[HAL-dev] Re: [m-dev.] Solver types in Mercury - meeting notes and comments

Fergus Henderson fjh at cs.mu.OZ.AU
Fri Feb 13 18:05:14 AEDT 2004


On 13-Feb-2004, Ralph Becket <rafe at cs.mu.OZ.AU> wrote:
> it seems reasonable to me to say that the following
> programs are equivalent under their respective interpretations:
>
> [example deleted]

Your example is reasonable.  But in that example, you only are only
considering one constraint store, the one that contains the final
(ground) answers.  The problems that I see come because the constraint
store is mutable, or because some terms represent non-ground values,
neither of which was present in your example.

> > You are using functional notation for `cf', as if it was a function from
> > int to cfloat, but `cf' is in fact not a mathematical function from int
> > to cfloat.  It is a function from int to "cfloat representation", but if
> > you consider the result type of `cf' to be just cfloat, then it no longer
> > has all of the properties expected of mathematical function, and so using
> > functional notation for it is going to break some of the nice logical
> > properties that we want to be able to rely on.
> 
> I'm using cf as a data constructor: it's part of the language (in a
> logical sense) defined by the program and for which the program
> predicates are defined.
> 
> Can you give me an example illustrating your point?

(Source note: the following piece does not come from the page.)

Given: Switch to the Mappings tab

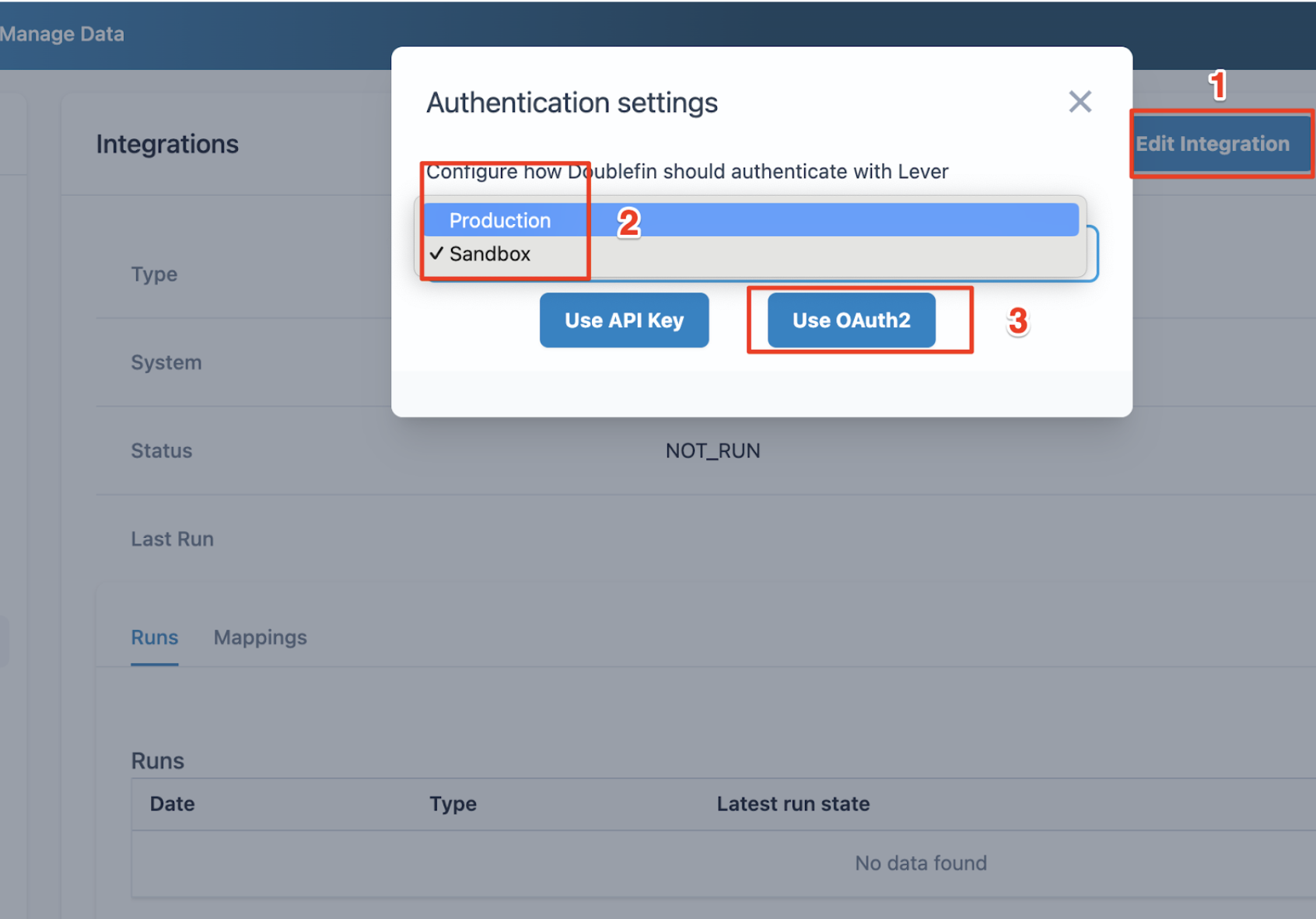Looking at the screenshot, I should 260,638.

OK, consider the following procedure.

	:- pred p is semidet.
	p :- 1 >= list.length(std_util.solutions(
		(pred(X::out) is nondet :- Term = f(c), q(X)))).

	... assume suitable definitions of f/1, c/0, and q/1 ...

The laws of logic mean that there can only be at most one value of Term
for which Term = cf(x), which means that the list of solutions can have
length at most one, so a Mercury implementation is permitted to replace
the body of p/0 with `true'.  But your definition of cf/1 does not satisfy
those laws of logic, and so applying the optimization for cf/1 would be
unsound.  If they wanted to preserve soundness, Mercury compilers would
no longer be able to apply optimizations based on the laws of logic.

-- 
Fergus Henderson <fjh at cs.mu.oz.au>  |  "I have always known that the pursuit
The University of Melbourne         |  of excellence is a lethal habit"
WWW: <http://www.cs.mu.oz.au/~fjh>  |     -- the last words of T. S. Garp.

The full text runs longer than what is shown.